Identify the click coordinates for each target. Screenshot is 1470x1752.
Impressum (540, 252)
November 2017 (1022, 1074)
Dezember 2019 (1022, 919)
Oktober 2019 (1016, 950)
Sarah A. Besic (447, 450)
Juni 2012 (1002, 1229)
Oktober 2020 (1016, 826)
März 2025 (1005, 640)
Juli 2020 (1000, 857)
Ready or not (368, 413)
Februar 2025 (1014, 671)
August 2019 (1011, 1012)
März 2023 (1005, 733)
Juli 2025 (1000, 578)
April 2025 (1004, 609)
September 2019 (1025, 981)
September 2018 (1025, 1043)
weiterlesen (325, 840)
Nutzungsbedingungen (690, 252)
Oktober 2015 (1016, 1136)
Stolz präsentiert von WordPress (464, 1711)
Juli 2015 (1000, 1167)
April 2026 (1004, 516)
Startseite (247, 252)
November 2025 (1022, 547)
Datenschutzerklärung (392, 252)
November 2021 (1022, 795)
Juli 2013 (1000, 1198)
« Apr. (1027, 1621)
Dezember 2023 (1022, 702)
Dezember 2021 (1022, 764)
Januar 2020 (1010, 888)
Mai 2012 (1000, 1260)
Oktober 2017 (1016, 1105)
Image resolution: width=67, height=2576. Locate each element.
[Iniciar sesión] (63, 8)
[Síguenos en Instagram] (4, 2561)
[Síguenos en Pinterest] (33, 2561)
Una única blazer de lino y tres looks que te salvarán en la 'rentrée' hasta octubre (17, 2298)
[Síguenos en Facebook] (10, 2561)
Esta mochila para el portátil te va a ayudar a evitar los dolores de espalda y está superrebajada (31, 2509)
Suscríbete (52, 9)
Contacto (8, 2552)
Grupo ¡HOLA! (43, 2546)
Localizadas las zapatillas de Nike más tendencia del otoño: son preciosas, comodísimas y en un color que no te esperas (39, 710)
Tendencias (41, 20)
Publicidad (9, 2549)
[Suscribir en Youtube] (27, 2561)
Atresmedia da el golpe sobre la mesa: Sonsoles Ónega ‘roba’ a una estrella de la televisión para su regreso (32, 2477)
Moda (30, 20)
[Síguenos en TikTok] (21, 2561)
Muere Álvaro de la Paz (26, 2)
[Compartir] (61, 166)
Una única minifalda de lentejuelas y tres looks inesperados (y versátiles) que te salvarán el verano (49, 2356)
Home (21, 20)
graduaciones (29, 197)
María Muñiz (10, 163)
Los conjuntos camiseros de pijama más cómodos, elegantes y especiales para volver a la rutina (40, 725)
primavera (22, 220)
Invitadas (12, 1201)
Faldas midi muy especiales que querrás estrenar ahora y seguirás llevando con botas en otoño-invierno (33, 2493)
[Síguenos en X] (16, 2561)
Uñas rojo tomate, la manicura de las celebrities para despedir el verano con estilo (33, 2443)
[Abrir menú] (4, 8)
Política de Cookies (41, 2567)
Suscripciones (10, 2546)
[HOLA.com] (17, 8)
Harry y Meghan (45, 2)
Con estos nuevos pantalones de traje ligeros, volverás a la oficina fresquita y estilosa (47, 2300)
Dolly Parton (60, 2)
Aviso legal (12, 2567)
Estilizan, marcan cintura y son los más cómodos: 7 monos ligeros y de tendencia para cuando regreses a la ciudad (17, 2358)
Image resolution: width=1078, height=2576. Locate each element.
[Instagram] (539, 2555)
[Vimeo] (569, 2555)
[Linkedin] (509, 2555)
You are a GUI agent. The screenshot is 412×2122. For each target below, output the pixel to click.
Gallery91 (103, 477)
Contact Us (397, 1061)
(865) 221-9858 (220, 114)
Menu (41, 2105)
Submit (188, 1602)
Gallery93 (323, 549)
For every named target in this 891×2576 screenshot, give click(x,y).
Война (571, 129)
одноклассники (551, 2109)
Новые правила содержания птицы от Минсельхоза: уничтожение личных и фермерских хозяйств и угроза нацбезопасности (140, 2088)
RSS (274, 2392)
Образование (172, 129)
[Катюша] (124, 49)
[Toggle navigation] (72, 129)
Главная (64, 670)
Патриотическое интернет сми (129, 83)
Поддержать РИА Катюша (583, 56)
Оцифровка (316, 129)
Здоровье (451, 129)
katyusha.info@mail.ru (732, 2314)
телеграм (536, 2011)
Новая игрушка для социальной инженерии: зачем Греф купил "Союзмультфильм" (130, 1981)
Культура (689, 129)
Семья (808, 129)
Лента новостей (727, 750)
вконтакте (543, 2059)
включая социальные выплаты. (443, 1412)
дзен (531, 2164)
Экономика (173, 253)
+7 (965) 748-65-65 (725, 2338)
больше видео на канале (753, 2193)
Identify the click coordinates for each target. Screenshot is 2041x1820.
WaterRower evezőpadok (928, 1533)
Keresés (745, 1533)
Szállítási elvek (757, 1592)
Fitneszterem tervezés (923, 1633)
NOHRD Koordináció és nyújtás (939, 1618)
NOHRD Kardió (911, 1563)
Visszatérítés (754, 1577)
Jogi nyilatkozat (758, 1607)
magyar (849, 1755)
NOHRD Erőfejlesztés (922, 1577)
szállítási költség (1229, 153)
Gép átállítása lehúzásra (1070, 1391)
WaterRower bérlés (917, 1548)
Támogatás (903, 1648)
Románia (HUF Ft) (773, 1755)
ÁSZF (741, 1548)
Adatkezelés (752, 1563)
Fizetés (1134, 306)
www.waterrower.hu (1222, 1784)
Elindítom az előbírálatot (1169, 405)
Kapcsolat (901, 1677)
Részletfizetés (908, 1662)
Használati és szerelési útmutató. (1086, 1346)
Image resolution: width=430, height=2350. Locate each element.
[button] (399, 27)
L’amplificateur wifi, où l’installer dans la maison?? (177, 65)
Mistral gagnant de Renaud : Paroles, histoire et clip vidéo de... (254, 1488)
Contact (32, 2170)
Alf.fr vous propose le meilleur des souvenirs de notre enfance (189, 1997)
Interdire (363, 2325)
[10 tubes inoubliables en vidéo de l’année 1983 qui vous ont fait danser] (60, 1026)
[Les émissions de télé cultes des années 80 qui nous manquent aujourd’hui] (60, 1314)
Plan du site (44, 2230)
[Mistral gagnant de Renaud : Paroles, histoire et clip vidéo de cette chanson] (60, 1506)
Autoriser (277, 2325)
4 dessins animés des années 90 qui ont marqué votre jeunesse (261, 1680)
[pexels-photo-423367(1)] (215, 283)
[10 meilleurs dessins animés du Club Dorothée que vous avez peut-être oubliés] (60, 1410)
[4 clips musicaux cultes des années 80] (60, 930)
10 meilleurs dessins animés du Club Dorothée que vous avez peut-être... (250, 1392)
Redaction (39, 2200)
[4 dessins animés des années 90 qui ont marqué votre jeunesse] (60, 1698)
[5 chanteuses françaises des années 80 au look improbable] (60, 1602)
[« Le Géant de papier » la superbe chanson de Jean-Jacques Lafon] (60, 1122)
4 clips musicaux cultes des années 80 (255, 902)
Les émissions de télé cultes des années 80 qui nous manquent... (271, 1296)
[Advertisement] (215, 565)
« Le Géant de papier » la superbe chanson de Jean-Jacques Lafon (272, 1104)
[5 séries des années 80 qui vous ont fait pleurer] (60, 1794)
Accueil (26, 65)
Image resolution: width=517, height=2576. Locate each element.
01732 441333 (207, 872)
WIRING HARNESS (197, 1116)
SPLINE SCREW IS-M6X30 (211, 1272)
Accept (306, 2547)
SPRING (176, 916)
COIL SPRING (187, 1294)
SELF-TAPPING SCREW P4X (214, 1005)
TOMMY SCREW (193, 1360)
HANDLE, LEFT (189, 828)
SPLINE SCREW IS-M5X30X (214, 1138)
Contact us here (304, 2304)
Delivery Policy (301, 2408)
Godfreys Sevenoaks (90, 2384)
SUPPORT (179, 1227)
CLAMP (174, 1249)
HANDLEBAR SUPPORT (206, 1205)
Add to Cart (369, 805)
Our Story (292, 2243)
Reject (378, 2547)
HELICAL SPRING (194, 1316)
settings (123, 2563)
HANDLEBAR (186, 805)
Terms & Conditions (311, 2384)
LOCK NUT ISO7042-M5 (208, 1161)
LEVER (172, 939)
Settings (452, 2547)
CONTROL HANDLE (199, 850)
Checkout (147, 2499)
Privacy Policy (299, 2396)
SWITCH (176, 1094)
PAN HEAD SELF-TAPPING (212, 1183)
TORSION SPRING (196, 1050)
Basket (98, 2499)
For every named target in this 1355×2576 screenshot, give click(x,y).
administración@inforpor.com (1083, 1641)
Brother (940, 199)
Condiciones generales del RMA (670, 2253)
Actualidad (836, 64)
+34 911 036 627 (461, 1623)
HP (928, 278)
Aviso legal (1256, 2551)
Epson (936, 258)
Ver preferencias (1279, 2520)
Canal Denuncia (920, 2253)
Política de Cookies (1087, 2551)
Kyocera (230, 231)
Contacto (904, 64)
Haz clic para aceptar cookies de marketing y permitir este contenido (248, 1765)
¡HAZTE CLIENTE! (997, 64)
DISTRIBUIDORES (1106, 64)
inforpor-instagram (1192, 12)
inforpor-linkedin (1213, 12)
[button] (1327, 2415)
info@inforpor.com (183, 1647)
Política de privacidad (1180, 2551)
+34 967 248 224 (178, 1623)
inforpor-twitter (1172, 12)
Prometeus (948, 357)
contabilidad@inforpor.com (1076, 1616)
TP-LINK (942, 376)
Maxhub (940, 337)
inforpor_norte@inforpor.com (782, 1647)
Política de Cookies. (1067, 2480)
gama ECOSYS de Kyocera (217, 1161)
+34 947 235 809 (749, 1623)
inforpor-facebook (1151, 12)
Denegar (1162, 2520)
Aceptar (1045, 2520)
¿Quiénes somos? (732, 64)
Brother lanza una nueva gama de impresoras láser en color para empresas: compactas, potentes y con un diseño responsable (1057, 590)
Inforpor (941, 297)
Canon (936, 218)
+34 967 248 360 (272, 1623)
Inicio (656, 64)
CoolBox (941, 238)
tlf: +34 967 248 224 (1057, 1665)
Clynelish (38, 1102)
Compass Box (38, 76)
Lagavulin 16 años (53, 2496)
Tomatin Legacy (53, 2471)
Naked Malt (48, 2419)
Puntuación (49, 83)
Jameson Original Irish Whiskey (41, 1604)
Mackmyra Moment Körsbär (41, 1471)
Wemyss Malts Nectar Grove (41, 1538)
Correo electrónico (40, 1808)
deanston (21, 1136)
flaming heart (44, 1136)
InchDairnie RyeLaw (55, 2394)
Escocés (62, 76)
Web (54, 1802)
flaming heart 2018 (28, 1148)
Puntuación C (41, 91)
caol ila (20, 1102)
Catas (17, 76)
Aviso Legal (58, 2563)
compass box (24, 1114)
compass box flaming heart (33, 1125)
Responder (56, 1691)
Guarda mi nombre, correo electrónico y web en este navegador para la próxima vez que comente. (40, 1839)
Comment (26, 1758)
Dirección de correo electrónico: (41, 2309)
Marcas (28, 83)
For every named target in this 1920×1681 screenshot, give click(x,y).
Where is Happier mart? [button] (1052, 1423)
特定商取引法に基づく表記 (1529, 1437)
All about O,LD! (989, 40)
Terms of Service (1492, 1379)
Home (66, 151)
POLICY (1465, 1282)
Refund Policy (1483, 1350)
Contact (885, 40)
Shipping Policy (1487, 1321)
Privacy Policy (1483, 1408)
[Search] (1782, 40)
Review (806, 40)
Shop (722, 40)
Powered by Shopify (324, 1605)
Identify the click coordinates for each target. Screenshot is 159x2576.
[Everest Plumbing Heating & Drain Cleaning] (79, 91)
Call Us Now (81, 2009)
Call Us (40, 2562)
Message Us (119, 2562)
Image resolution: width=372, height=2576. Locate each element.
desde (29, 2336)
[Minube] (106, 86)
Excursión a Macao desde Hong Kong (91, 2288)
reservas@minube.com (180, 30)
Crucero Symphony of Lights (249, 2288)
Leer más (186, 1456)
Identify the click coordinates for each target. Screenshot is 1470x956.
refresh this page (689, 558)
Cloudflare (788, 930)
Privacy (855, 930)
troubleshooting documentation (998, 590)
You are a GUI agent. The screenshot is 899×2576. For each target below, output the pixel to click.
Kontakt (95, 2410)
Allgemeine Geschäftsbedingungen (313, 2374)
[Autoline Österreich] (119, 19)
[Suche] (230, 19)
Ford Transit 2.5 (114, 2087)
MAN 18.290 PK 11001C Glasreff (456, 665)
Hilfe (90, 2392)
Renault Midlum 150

------------------------------------------------------------

**HOW TO COMPLETE THIS TASK:** Give back precisely the lines above that start at the line containing "deanston (21, 1136)" and end at the line containing "Dirección de correo electrónico: (41, 2309)", inclusive. No other lines belong in the output.

**RESULT OF THIS TASK:**
deanston (21, 1136)
flaming heart (44, 1136)
InchDairnie RyeLaw (55, 2394)
Escocés (62, 76)
Web (54, 1802)
flaming heart 2018 (28, 1148)
Puntuación C (41, 91)
caol ila (20, 1102)
Catas (17, 76)
Aviso Legal (58, 2563)
compass box (24, 1114)
compass box flaming heart (33, 1125)
Responder (56, 1691)
Guarda mi nombre, correo electrónico y web en este navegador para la próxima vez que comente. (40, 1839)
Comment (26, 1758)
Dirección de correo electrónico: (41, 2309)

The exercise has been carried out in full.